→ **RECORDS FOR THE TASK**:
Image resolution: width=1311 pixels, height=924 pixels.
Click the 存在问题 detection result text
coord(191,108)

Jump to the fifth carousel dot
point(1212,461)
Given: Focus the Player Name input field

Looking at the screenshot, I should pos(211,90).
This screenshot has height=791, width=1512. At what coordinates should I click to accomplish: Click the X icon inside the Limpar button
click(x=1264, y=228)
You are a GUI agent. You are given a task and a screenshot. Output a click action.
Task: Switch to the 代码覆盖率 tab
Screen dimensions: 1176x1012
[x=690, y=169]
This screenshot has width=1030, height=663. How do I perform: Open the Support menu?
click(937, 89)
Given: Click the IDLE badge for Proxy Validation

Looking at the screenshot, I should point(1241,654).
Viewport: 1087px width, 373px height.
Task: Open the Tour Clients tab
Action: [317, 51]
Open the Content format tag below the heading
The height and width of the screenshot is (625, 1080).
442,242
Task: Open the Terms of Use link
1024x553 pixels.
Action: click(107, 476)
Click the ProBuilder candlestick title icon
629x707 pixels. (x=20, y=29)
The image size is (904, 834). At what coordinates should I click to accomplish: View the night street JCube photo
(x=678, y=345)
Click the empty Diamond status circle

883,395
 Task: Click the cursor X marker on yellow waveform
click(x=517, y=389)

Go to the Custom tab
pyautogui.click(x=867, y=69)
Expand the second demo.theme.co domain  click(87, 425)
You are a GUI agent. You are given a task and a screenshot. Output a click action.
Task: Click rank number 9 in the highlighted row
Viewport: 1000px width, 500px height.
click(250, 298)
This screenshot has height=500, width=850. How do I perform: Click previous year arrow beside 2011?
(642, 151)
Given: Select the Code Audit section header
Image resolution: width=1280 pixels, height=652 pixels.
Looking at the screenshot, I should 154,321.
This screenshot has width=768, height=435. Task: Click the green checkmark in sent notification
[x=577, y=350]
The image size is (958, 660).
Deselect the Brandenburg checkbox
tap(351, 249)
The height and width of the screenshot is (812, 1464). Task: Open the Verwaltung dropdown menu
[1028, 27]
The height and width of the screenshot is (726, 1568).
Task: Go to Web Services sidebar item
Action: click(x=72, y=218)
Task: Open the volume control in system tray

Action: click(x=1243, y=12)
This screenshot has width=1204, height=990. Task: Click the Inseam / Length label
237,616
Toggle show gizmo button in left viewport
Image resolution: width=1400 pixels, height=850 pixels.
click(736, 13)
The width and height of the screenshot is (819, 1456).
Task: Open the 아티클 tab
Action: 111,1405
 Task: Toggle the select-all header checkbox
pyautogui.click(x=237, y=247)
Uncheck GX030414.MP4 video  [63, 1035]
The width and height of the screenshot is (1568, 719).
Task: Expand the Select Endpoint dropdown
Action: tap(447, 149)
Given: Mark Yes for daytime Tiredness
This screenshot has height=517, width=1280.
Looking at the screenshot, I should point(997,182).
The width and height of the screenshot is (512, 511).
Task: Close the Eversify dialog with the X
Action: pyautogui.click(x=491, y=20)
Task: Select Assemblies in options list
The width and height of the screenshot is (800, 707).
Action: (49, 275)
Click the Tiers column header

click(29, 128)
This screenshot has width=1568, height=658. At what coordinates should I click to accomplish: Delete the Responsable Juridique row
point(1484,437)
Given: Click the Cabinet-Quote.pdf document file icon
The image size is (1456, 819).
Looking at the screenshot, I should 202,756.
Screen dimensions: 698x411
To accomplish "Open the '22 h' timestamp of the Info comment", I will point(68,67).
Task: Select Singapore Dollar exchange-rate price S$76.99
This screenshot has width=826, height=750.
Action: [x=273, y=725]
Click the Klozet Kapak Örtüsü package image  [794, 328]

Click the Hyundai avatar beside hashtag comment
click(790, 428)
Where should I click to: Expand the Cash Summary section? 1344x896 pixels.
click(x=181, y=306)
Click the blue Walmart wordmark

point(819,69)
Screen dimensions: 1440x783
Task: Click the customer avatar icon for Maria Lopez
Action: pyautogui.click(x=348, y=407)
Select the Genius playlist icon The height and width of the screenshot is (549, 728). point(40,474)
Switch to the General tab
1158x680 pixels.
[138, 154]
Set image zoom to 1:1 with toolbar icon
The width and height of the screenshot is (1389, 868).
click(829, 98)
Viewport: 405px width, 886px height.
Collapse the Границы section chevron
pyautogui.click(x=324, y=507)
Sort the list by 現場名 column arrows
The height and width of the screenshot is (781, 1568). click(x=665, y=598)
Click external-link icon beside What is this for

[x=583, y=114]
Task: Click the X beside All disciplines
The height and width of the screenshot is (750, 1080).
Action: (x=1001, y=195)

→ **TASK REQUIREMENTS**:
Repeat every record above exactly as it appears.

→ **ANSWER TO THE EXERCISE**:
Image resolution: width=1311 pixels, height=924 pixels.
Click the 存在问题 detection result text
coord(191,108)

Jump to the fifth carousel dot
point(1212,461)
Given: Focus the Player Name input field

Looking at the screenshot, I should pos(211,90).
This screenshot has height=791, width=1512. At what coordinates should I click to accomplish: Click the X icon inside the Limpar button
click(x=1264, y=228)
You are a GUI agent. You are given a task and a screenshot. Output a click action.
Task: Switch to the 代码覆盖率 tab
Screen dimensions: 1176x1012
[x=690, y=169]
This screenshot has width=1030, height=663. How do I perform: Open the Support menu?
click(937, 89)
Given: Click the IDLE badge for Proxy Validation

Looking at the screenshot, I should point(1241,654).
Viewport: 1087px width, 373px height.
Task: Open the Tour Clients tab
Action: [317, 51]
Open the Content format tag below the heading
The height and width of the screenshot is (625, 1080).
442,242
Task: Open the Terms of Use link
1024x553 pixels.
Action: click(107, 476)
Click the ProBuilder candlestick title icon
629x707 pixels. (x=20, y=29)
The image size is (904, 834). At what coordinates should I click to accomplish: View the night street JCube photo
(x=678, y=345)
Click the empty Diamond status circle

883,395
 Task: Click the cursor X marker on yellow waveform
click(x=517, y=389)

Go to the Custom tab
pyautogui.click(x=867, y=69)
Expand the second demo.theme.co domain  click(87, 425)
You are a GUI agent. You are given a task and a screenshot. Output a click action.
Task: Click rank number 9 in the highlighted row
Viewport: 1000px width, 500px height.
click(250, 298)
This screenshot has height=500, width=850. How do I perform: Click previous year arrow beside 2011?
(642, 151)
Given: Select the Code Audit section header
Image resolution: width=1280 pixels, height=652 pixels.
Looking at the screenshot, I should 154,321.
This screenshot has width=768, height=435. Task: Click the green checkmark in sent notification
[x=577, y=350]
The image size is (958, 660).
Deselect the Brandenburg checkbox
tap(351, 249)
The height and width of the screenshot is (812, 1464). Task: Open the Verwaltung dropdown menu
[1028, 27]
The height and width of the screenshot is (726, 1568).
Task: Go to Web Services sidebar item
Action: click(x=72, y=218)
Task: Open the volume control in system tray

Action: click(x=1243, y=12)
This screenshot has width=1204, height=990. Task: Click the Inseam / Length label
237,616
Toggle show gizmo button in left viewport
Image resolution: width=1400 pixels, height=850 pixels.
click(736, 13)
The width and height of the screenshot is (819, 1456).
Task: Open the 아티클 tab
Action: 111,1405
 Task: Toggle the select-all header checkbox
pyautogui.click(x=237, y=247)
Uncheck GX030414.MP4 video  [63, 1035]
The width and height of the screenshot is (1568, 719).
Task: Expand the Select Endpoint dropdown
Action: tap(447, 149)
Given: Mark Yes for daytime Tiredness
This screenshot has height=517, width=1280.
Looking at the screenshot, I should point(997,182).
The width and height of the screenshot is (512, 511).
Task: Close the Eversify dialog with the X
Action: pyautogui.click(x=491, y=20)
Task: Select Assemblies in options list
The width and height of the screenshot is (800, 707).
Action: (49, 275)
Click the Tiers column header

click(29, 128)
This screenshot has width=1568, height=658. At what coordinates should I click to accomplish: Delete the Responsable Juridique row
point(1484,437)
Given: Click the Cabinet-Quote.pdf document file icon
The image size is (1456, 819).
Looking at the screenshot, I should 202,756.
Screen dimensions: 698x411
To accomplish "Open the '22 h' timestamp of the Info comment", I will point(68,67).
Task: Select Singapore Dollar exchange-rate price S$76.99
This screenshot has width=826, height=750.
Action: [x=273, y=725]
Click the Klozet Kapak Örtüsü package image  [794, 328]

Click the Hyundai avatar beside hashtag comment
click(790, 428)
Where should I click to: Expand the Cash Summary section? 1344x896 pixels.
click(x=181, y=306)
Click the blue Walmart wordmark

point(819,69)
Screen dimensions: 1440x783
Task: Click the customer avatar icon for Maria Lopez
Action: pyautogui.click(x=348, y=407)
Select the Genius playlist icon The height and width of the screenshot is (549, 728). point(40,474)
Switch to the General tab
1158x680 pixels.
[138, 154]
Set image zoom to 1:1 with toolbar icon
The width and height of the screenshot is (1389, 868).
click(829, 98)
Viewport: 405px width, 886px height.
Collapse the Границы section chevron
pyautogui.click(x=324, y=507)
Sort the list by 現場名 column arrows
The height and width of the screenshot is (781, 1568). click(x=665, y=598)
Click external-link icon beside What is this for

[x=583, y=114]
Task: Click the X beside All disciplines
The height and width of the screenshot is (750, 1080).
Action: (x=1001, y=195)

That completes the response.